## Required work
Convert the listing into a Markdown table with the columns No. and Text, one line per row and blank lines omitted. Begin at the line that contains "Given: Open the Firewall shield menu item" and stop after the line that contains "click(594, 63)".

## Excerpted records
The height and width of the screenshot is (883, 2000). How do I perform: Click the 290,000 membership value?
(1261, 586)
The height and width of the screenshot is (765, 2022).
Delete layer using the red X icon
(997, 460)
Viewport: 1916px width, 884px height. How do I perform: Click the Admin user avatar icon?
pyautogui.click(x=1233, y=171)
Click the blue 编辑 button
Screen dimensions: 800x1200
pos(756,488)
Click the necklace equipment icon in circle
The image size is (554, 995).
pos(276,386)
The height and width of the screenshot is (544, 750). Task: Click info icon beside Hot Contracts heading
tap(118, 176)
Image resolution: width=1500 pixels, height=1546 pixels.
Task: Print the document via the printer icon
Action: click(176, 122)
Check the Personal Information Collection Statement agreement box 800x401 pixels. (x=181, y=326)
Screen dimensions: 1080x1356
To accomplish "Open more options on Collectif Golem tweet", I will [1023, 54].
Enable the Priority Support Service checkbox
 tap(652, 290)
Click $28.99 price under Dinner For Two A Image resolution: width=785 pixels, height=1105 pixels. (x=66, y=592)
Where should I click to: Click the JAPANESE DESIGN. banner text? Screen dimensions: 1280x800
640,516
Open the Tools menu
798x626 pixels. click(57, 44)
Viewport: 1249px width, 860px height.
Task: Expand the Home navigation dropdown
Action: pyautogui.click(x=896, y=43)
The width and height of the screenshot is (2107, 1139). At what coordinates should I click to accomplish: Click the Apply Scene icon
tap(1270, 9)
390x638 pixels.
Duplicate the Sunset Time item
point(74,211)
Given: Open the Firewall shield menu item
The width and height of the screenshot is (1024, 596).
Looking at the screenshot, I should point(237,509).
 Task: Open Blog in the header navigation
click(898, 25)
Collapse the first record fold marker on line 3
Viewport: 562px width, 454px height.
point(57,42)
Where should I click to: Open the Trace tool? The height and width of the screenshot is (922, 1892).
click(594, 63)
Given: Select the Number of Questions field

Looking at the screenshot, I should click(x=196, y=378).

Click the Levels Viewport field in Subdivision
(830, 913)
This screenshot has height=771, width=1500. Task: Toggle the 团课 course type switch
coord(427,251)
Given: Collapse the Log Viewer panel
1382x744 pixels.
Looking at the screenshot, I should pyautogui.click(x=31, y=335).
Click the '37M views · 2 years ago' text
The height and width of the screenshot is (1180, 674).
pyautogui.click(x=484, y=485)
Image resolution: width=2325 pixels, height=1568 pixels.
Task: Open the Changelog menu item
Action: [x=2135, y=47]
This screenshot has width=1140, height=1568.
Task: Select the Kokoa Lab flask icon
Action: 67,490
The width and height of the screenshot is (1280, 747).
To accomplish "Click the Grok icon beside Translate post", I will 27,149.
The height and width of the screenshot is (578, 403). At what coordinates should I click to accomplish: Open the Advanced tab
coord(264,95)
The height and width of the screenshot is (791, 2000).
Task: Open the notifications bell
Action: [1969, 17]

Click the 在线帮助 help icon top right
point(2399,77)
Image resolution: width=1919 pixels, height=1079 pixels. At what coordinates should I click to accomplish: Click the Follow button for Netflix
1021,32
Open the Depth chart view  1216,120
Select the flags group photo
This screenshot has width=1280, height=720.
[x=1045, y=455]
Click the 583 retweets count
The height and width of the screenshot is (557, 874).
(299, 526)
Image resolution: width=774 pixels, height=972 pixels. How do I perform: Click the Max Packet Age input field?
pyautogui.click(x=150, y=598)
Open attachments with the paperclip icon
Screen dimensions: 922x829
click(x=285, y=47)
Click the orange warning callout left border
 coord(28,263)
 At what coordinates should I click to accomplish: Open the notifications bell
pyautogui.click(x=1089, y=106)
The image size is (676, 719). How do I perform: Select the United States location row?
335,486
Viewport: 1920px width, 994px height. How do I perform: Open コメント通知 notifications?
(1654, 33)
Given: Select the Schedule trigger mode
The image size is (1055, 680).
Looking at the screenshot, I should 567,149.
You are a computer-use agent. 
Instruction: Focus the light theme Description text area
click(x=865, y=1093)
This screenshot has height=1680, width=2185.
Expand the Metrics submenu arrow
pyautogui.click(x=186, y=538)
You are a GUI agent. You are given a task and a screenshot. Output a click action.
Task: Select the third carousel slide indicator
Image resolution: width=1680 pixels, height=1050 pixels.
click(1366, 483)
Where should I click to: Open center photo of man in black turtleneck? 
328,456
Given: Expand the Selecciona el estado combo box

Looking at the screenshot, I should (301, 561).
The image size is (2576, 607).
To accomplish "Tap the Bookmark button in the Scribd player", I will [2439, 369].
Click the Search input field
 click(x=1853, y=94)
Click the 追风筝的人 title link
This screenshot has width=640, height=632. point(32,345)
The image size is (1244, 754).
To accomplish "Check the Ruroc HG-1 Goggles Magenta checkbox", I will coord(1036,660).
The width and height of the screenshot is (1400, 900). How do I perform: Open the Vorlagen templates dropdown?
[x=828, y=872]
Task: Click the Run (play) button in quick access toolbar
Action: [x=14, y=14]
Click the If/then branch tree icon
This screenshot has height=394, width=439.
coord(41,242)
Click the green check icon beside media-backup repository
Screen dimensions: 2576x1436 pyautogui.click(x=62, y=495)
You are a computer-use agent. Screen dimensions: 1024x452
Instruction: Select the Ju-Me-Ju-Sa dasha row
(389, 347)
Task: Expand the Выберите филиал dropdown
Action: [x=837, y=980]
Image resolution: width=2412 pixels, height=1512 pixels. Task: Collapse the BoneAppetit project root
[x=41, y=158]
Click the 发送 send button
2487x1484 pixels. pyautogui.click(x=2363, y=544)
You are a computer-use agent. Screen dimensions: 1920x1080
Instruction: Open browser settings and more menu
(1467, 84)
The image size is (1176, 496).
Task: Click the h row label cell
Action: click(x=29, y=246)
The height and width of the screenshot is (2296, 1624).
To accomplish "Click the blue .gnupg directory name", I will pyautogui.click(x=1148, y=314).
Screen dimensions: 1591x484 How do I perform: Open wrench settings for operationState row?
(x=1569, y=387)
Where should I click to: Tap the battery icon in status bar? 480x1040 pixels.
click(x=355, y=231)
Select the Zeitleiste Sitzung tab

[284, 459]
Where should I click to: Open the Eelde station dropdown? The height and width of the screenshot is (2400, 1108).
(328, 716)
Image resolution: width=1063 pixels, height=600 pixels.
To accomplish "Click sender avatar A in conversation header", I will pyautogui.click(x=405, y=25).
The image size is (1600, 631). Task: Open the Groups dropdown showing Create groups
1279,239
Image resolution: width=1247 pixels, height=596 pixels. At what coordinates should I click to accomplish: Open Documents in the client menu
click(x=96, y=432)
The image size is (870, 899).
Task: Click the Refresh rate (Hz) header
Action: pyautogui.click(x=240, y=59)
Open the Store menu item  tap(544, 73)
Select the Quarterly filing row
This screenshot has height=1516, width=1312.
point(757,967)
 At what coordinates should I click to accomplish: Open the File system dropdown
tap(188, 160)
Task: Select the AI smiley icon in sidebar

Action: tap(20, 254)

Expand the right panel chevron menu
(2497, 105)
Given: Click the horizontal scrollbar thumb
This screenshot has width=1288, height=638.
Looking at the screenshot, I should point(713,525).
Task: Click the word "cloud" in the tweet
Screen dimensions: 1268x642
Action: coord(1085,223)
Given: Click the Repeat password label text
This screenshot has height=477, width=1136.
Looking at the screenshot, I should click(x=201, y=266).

## Task result
| No. | Text |
|---|---|
| 1 | Given: Open the Firewall shield menu item |
| 2 | The width and height of the screenshot is (1024, 596). |
| 3 | Looking at the screenshot, I should point(237,509). |
| 4 |  Task: Open Blog in the header navigation |
| 5 | click(898, 25) |
| 6 | Collapse the first record fold marker on line 3 |
| 7 | Viewport: 562px width, 454px height. |
| 8 | point(57,42) |
| 9 | Where should I click to: Open the Trace tool? The height and width of the screenshot is (922, 1892). |
| 10 | click(594, 63) |